*WHAT IS NEEDED*: Go line by line through the listing below and copy those that hold "target".

○ ○ ○

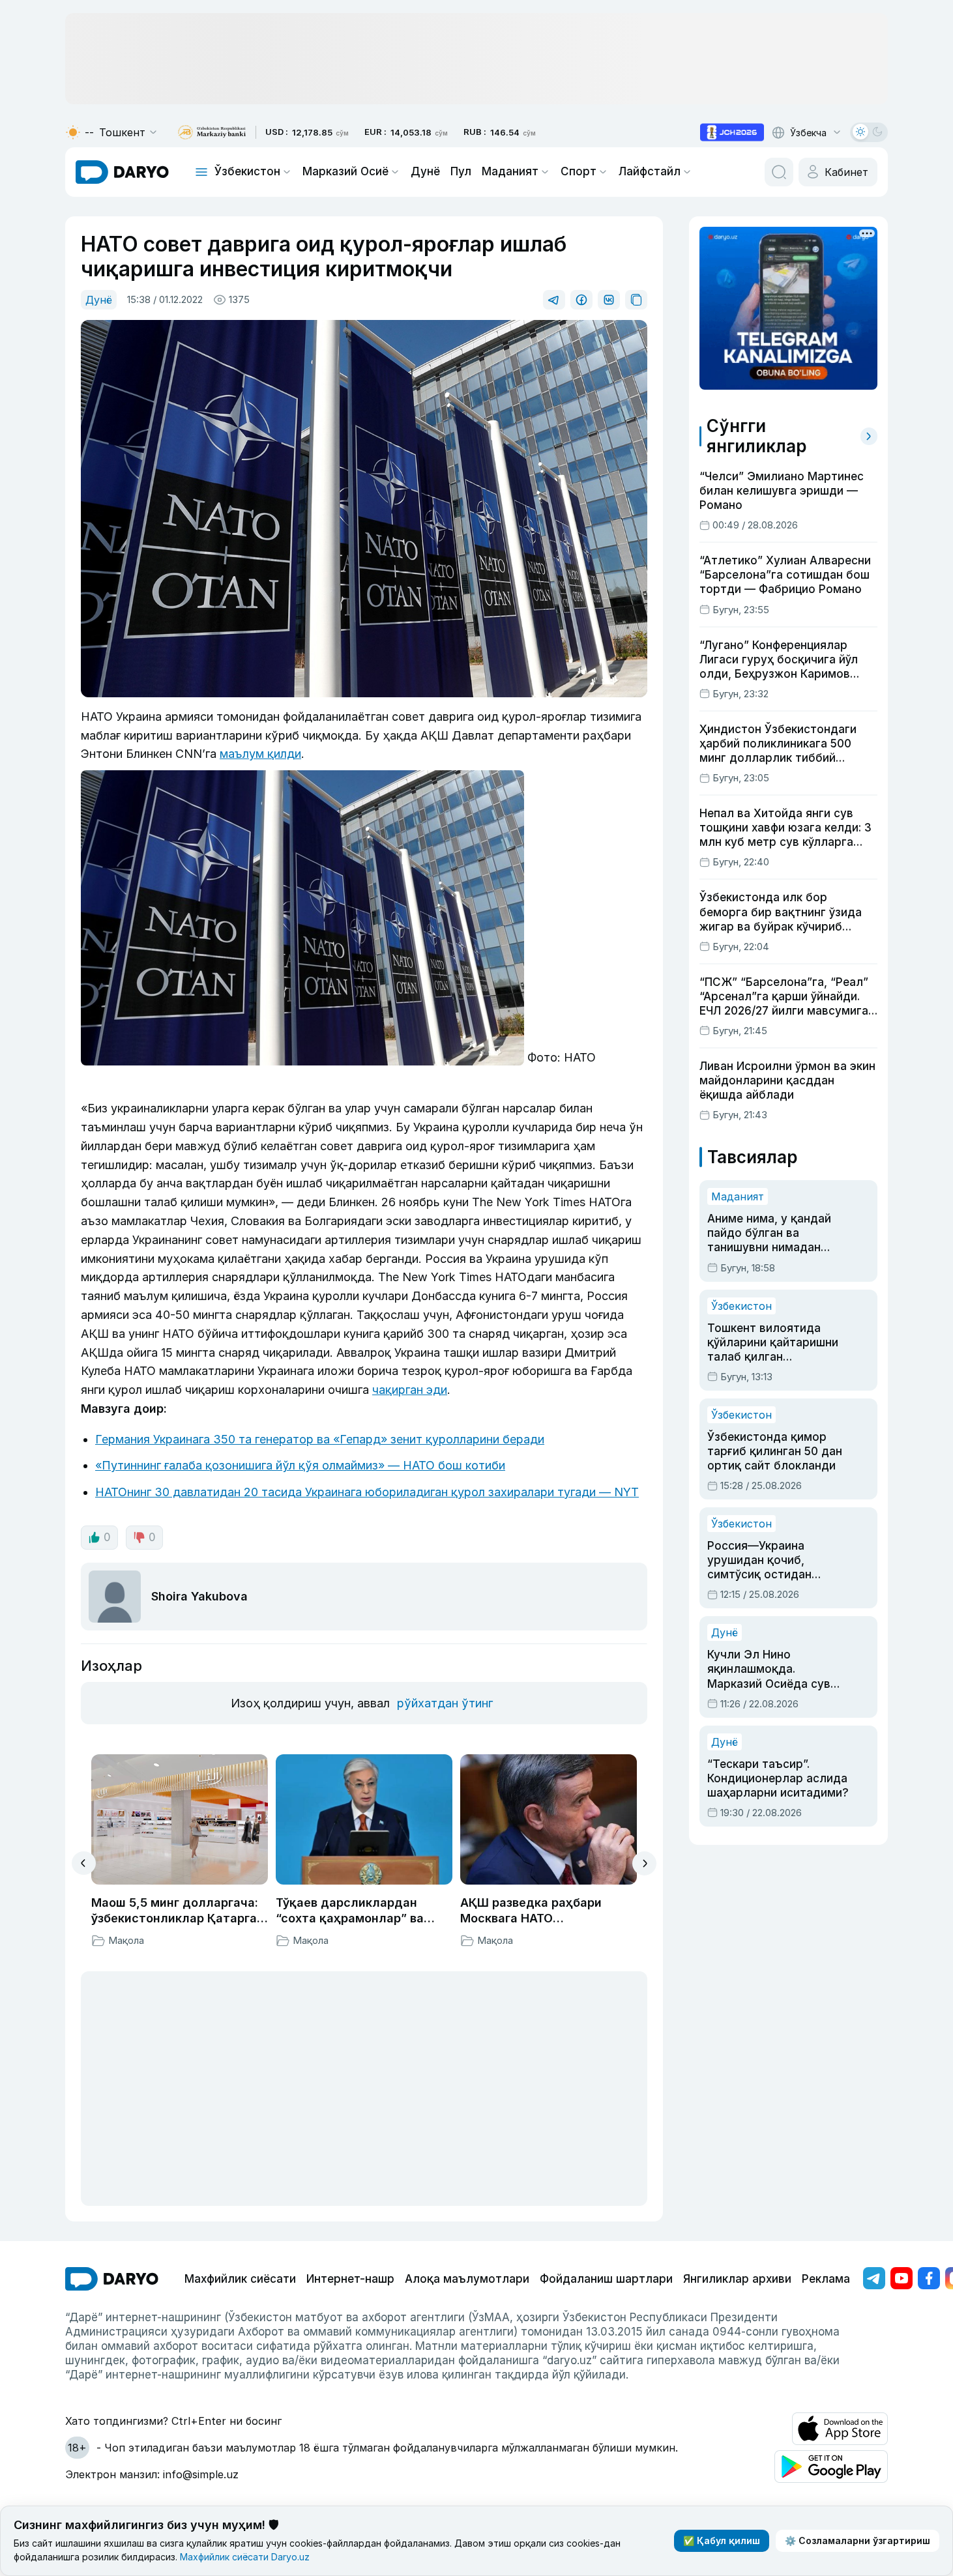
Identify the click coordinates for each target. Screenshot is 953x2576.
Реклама (826, 2278)
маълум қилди (260, 753)
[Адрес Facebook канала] (929, 2278)
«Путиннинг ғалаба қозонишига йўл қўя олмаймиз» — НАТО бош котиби (300, 1465)
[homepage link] (122, 172)
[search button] (779, 172)
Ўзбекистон (247, 171)
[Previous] (84, 1863)
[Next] (644, 1863)
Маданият (510, 171)
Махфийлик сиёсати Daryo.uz (245, 2556)
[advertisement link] (732, 132)
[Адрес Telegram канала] (874, 2278)
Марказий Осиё (345, 171)
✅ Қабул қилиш (721, 2540)
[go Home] (111, 2279)
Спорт (578, 171)
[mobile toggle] (201, 172)
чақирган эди (409, 1390)
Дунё (425, 171)
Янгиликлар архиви (737, 2278)
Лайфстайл (650, 171)
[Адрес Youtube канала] (901, 2278)
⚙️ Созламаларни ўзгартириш (857, 2540)
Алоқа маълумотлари (467, 2278)
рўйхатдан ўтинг (445, 1703)
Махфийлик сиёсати (240, 2278)
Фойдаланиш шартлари (606, 2278)
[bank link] (212, 132)
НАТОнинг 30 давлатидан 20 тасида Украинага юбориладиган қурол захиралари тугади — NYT (367, 1492)
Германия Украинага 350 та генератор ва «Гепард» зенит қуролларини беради (319, 1439)
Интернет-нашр (350, 2278)
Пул (460, 171)
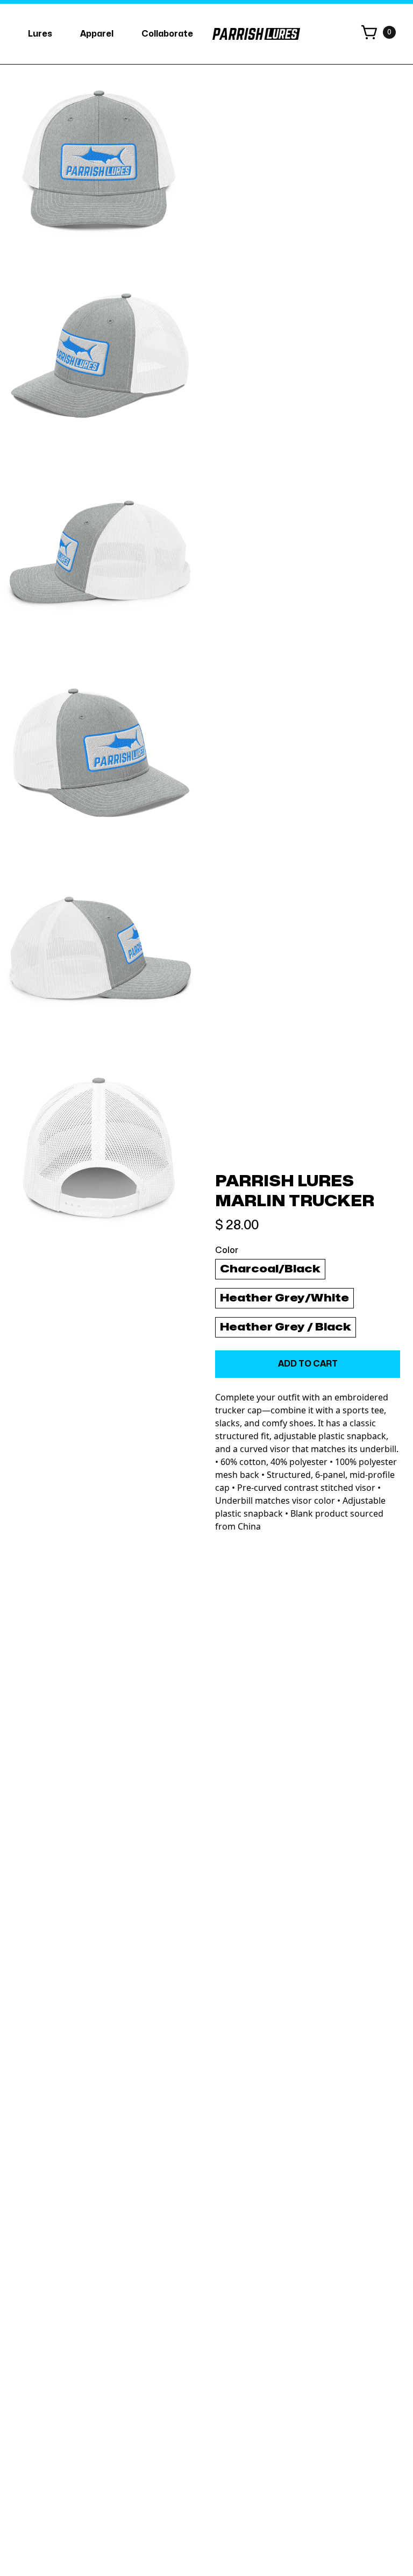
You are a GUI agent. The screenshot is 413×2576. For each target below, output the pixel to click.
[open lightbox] (99, 164)
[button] (40, 34)
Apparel (96, 34)
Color (226, 1250)
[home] (256, 34)
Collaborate (167, 34)
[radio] (270, 1269)
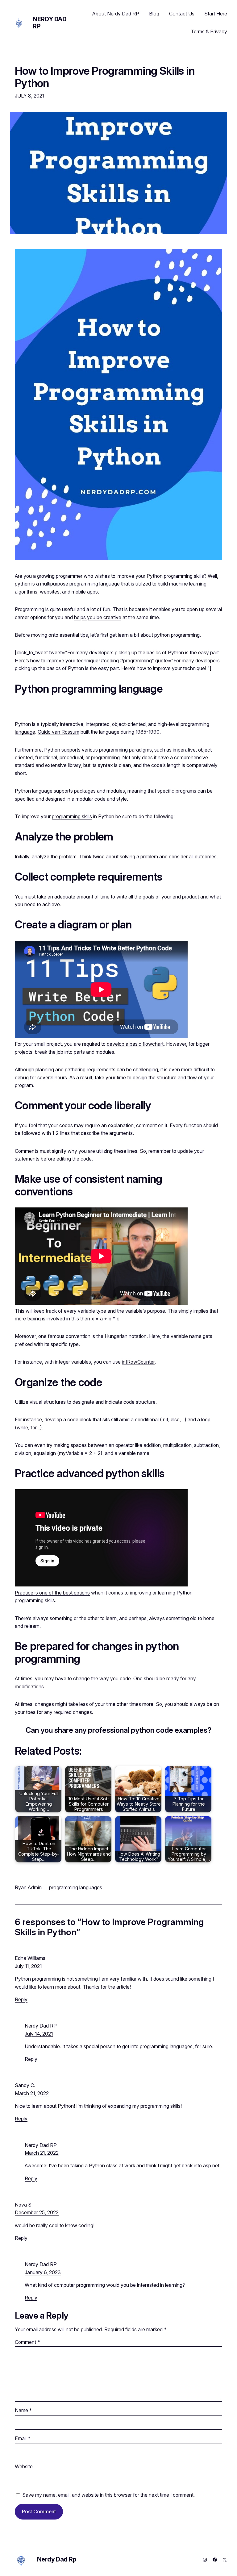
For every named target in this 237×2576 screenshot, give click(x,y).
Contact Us (181, 13)
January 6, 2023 (43, 2272)
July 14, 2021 (39, 2034)
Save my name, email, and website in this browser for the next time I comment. (108, 2495)
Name (23, 2410)
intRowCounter (138, 1362)
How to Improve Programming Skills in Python (105, 77)
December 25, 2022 (37, 2212)
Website (24, 2467)
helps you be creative (97, 617)
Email (23, 2438)
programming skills (184, 576)
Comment (27, 2342)
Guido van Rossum (58, 732)
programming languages (75, 1887)
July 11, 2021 (28, 1966)
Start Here (215, 13)
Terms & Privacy (209, 31)
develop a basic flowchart (135, 1044)
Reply (21, 1999)
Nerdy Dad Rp (49, 22)
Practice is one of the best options (52, 1593)
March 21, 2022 (32, 2093)
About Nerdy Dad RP (115, 13)
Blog (154, 13)
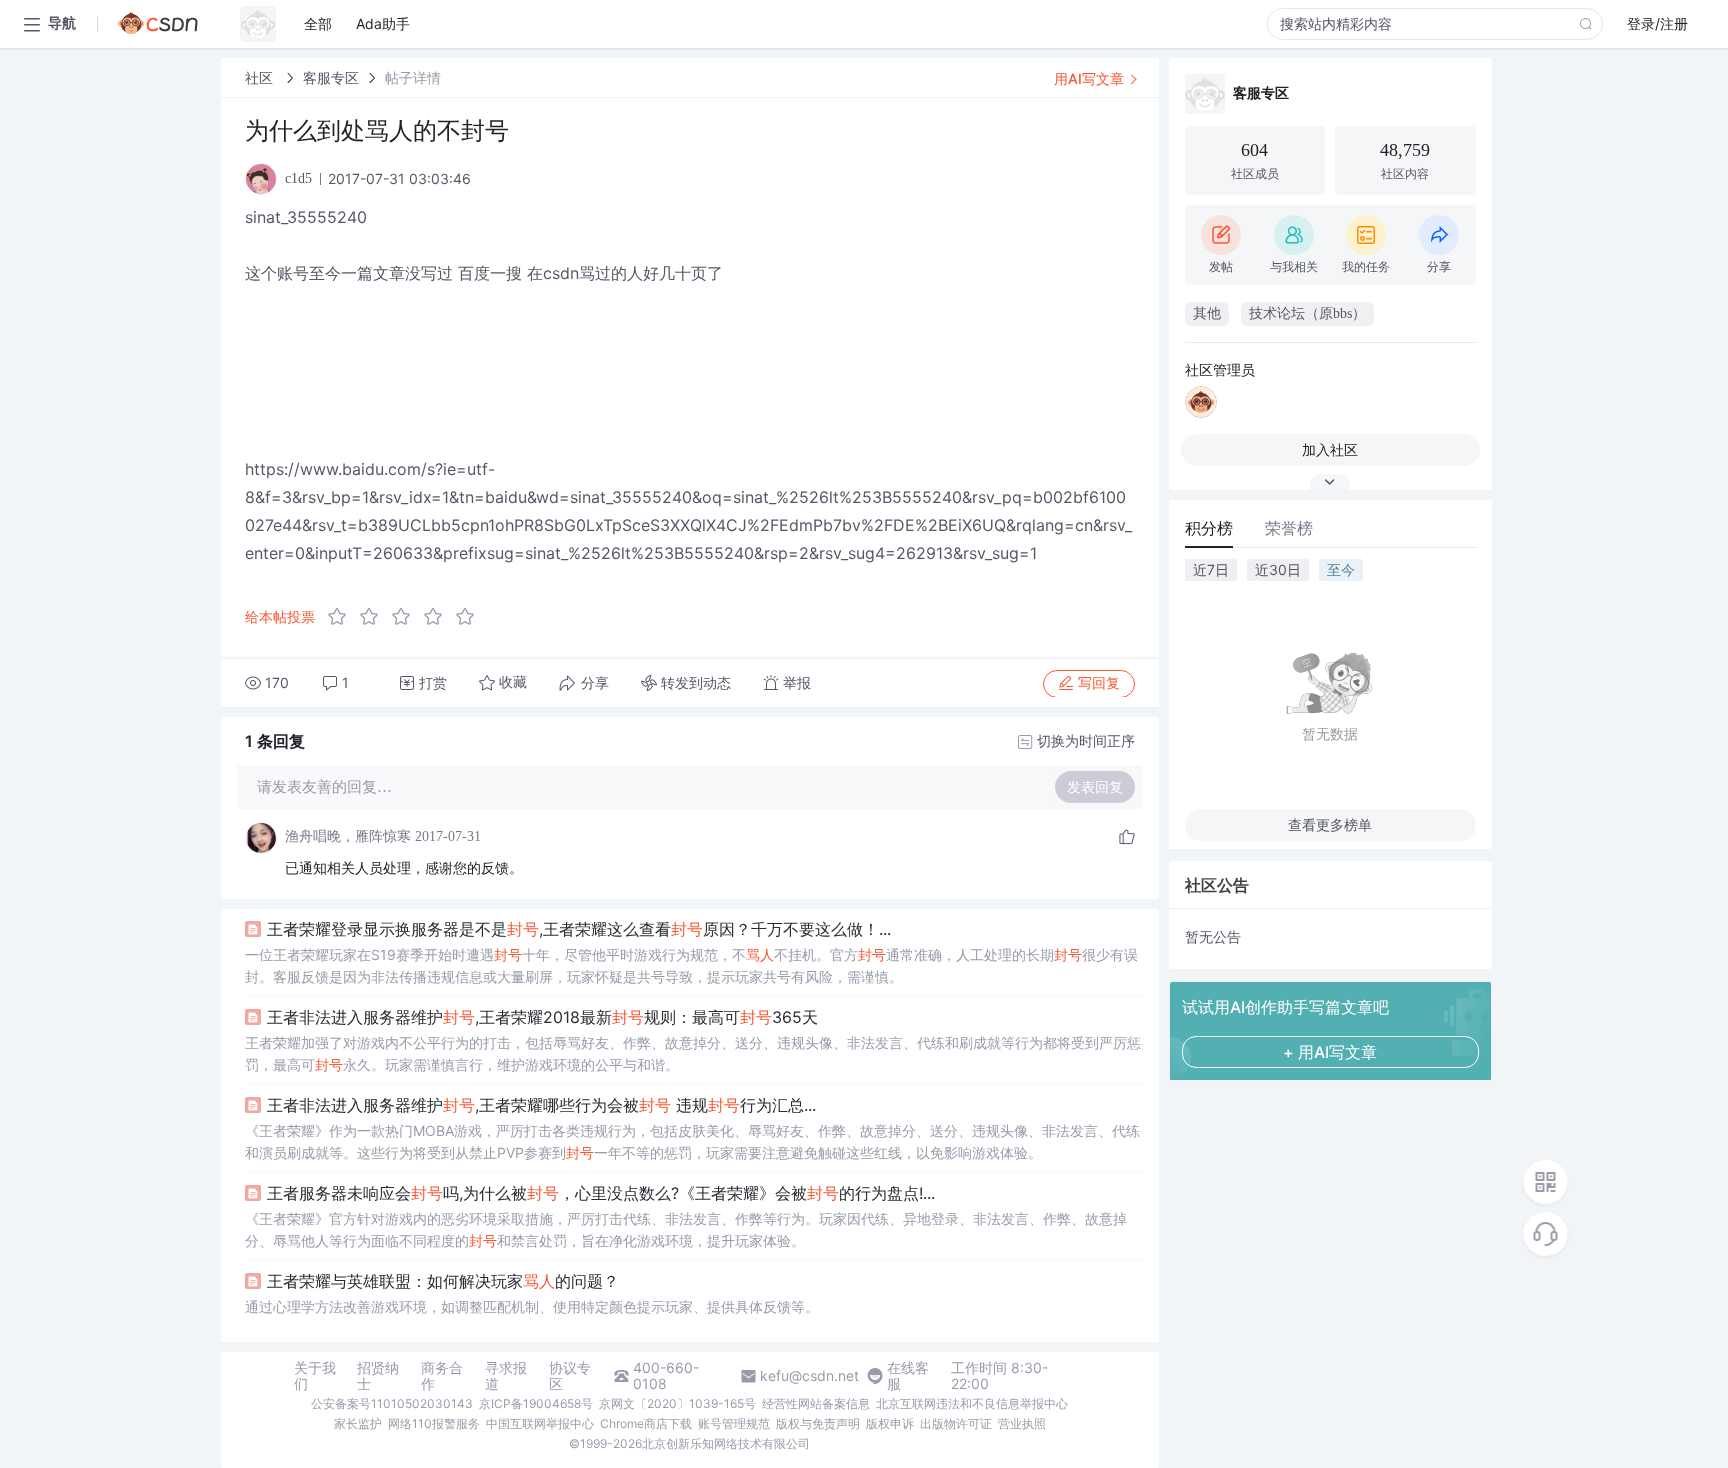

○ ○ ○

*EXERCISE ANSWER*:
Identify the click coordinates for each target. Screenshot is 953x2576.
You are a GUI agent. The screenshot is 413×2576. For each target below, output the pixel to click.
For every named target in this 237×2576 screenshot, give click(x,y).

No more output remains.